RECORDS FOR THE EXERCISE below:

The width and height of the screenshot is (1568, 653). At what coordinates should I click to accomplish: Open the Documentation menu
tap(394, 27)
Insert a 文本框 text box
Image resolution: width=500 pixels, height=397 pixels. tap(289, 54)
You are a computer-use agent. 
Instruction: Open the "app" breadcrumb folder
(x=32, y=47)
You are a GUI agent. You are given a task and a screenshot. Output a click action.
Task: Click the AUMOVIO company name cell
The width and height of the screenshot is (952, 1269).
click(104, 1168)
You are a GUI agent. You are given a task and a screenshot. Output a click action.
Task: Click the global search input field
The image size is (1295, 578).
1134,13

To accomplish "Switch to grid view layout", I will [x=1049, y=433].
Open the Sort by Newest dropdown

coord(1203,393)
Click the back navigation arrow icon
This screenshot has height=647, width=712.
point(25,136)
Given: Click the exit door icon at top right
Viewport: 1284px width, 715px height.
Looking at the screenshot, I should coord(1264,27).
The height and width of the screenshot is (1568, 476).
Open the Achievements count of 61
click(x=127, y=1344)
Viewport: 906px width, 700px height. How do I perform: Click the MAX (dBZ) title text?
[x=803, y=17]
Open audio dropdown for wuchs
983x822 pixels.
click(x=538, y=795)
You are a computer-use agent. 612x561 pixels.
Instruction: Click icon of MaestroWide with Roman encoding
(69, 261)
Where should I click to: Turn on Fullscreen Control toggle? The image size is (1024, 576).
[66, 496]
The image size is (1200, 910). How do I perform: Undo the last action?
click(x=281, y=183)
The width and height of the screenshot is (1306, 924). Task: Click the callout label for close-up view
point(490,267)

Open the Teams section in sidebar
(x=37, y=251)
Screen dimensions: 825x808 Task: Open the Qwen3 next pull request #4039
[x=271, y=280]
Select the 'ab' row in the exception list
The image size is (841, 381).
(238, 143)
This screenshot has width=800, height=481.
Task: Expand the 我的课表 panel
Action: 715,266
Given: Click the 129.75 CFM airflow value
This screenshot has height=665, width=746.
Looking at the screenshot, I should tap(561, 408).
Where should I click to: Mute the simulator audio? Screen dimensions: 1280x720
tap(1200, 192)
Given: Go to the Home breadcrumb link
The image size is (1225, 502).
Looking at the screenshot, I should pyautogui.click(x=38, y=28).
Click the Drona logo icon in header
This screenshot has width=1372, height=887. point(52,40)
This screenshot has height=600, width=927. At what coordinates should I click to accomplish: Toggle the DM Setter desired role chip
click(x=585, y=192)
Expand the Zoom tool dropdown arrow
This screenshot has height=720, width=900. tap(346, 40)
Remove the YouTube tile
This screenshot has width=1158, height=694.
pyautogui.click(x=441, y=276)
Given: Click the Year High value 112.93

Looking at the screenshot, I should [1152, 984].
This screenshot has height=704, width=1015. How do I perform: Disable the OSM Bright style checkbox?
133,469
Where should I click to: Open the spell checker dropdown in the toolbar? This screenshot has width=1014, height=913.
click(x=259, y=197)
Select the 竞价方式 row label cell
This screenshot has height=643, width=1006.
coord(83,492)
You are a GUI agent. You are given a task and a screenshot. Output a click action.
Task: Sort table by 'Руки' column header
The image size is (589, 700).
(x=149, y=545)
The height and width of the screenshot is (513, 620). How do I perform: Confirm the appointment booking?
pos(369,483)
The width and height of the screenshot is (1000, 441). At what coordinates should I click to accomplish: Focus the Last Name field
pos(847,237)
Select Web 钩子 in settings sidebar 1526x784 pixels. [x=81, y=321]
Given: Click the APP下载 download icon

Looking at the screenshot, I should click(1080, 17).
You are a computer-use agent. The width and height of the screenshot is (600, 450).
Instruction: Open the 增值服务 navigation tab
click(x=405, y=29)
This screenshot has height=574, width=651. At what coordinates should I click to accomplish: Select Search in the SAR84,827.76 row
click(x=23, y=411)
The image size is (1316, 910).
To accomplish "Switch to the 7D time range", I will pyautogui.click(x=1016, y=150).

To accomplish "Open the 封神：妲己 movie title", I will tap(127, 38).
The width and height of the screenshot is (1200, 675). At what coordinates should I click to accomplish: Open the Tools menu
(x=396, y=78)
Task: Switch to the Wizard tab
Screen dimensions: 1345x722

End of RECORDS FOR THE EXERCISE.

WHAT THE EXERCISE ASKS
Repeat the entries. Keep each one exactly as written.

RESPONSE
The width and height of the screenshot is (1568, 653). At what coordinates should I click to accomplish: Open the Documentation menu
tap(394, 27)
Insert a 文本框 text box
Image resolution: width=500 pixels, height=397 pixels. tap(289, 54)
You are a computer-use agent. 
Instruction: Open the "app" breadcrumb folder
(x=32, y=47)
You are a GUI agent. You are given a task and a screenshot. Output a click action.
Task: Click the AUMOVIO company name cell
The width and height of the screenshot is (952, 1269).
click(104, 1168)
You are a GUI agent. You are given a task and a screenshot. Output a click action.
Task: Click the global search input field
The image size is (1295, 578).
1134,13

To accomplish "Switch to grid view layout", I will [x=1049, y=433].
Open the Sort by Newest dropdown

coord(1203,393)
Click the back navigation arrow icon
This screenshot has height=647, width=712.
point(25,136)
Given: Click the exit door icon at top right
Viewport: 1284px width, 715px height.
Looking at the screenshot, I should coord(1264,27).
The height and width of the screenshot is (1568, 476).
Open the Achievements count of 61
click(x=127, y=1344)
Viewport: 906px width, 700px height. How do I perform: Click the MAX (dBZ) title text?
[x=803, y=17]
Open audio dropdown for wuchs
983x822 pixels.
click(x=538, y=795)
You are a computer-use agent. 612x561 pixels.
Instruction: Click icon of MaestroWide with Roman encoding
(69, 261)
Where should I click to: Turn on Fullscreen Control toggle? The image size is (1024, 576).
[66, 496]
The image size is (1200, 910). How do I perform: Undo the last action?
click(x=281, y=183)
The width and height of the screenshot is (1306, 924). Task: Click the callout label for close-up view
point(490,267)

Open the Teams section in sidebar
(x=37, y=251)
Screen dimensions: 825x808 Task: Open the Qwen3 next pull request #4039
[x=271, y=280]
Select the 'ab' row in the exception list
The image size is (841, 381).
(238, 143)
This screenshot has width=800, height=481.
Task: Expand the 我的课表 panel
Action: 715,266
Given: Click the 129.75 CFM airflow value
This screenshot has height=665, width=746.
Looking at the screenshot, I should tap(561, 408).
Where should I click to: Mute the simulator audio? Screen dimensions: 1280x720
tap(1200, 192)
Given: Go to the Home breadcrumb link
The image size is (1225, 502).
Looking at the screenshot, I should pyautogui.click(x=38, y=28).
Click the Drona logo icon in header
This screenshot has width=1372, height=887. point(52,40)
This screenshot has height=600, width=927. At what coordinates should I click to accomplish: Toggle the DM Setter desired role chip
click(x=585, y=192)
Expand the Zoom tool dropdown arrow
This screenshot has height=720, width=900. tap(346, 40)
Remove the YouTube tile
This screenshot has width=1158, height=694.
pyautogui.click(x=441, y=276)
Given: Click the Year High value 112.93

Looking at the screenshot, I should [1152, 984].
This screenshot has height=704, width=1015. How do I perform: Disable the OSM Bright style checkbox?
133,469
Where should I click to: Open the spell checker dropdown in the toolbar? This screenshot has width=1014, height=913.
click(x=259, y=197)
Select the 竞价方式 row label cell
This screenshot has height=643, width=1006.
coord(83,492)
You are a GUI agent. You are given a task and a screenshot. Output a click action.
Task: Sort table by 'Руки' column header
The image size is (589, 700).
(x=149, y=545)
The height and width of the screenshot is (513, 620). How do I perform: Confirm the appointment booking?
pos(369,483)
The width and height of the screenshot is (1000, 441). At what coordinates should I click to accomplish: Focus the Last Name field
pos(847,237)
Select Web 钩子 in settings sidebar 1526x784 pixels. [x=81, y=321]
Given: Click the APP下载 download icon

Looking at the screenshot, I should click(1080, 17).
You are a computer-use agent. The width and height of the screenshot is (600, 450).
Instruction: Open the 增值服务 navigation tab
click(x=405, y=29)
This screenshot has height=574, width=651. At what coordinates should I click to accomplish: Select Search in the SAR84,827.76 row
click(x=23, y=411)
The image size is (1316, 910).
To accomplish "Switch to the 7D time range", I will pyautogui.click(x=1016, y=150).

To accomplish "Open the 封神：妲己 movie title", I will tap(127, 38).
The width and height of the screenshot is (1200, 675). At what coordinates should I click to accomplish: Open the Tools menu
(x=396, y=78)
Task: Switch to the Wizard tab
Screen dimensions: 1345x722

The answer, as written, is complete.